• _Stored data entries_:
※ ※ ※

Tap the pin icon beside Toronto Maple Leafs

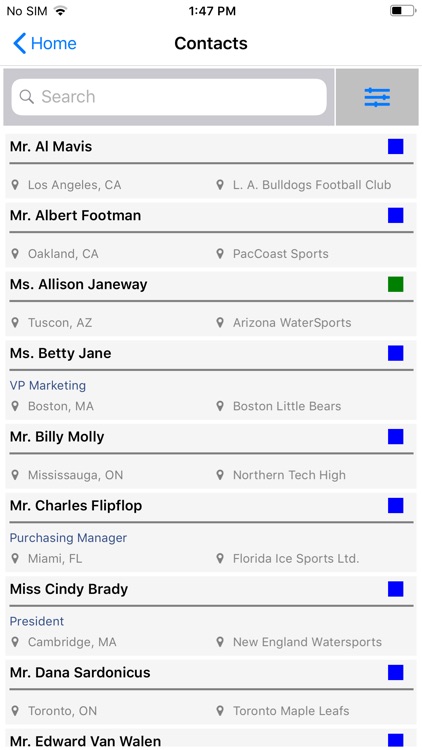(x=220, y=711)
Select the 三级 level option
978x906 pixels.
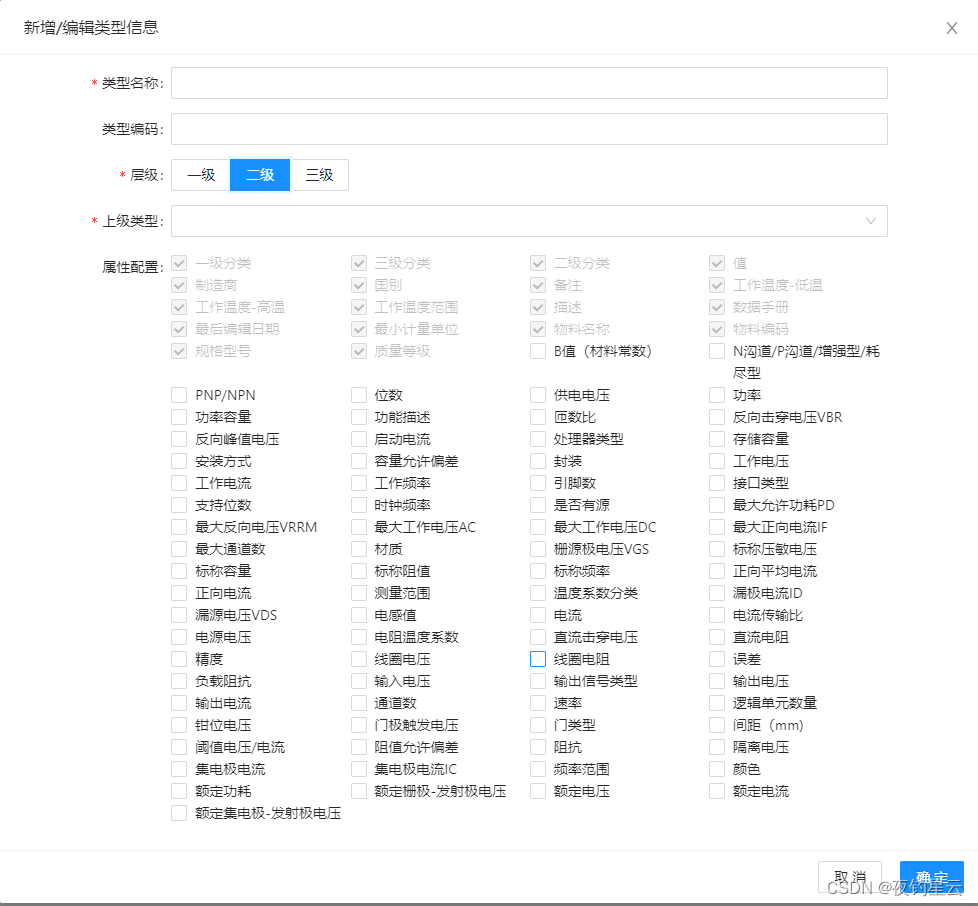(321, 174)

※ ※ ※

Repeat each line of the records above exactly, but do not copy the pictures.

Tap the pin icon beside Toronto Maple Leafs

(x=220, y=711)
Select the 三级 level option
978x906 pixels.
(321, 174)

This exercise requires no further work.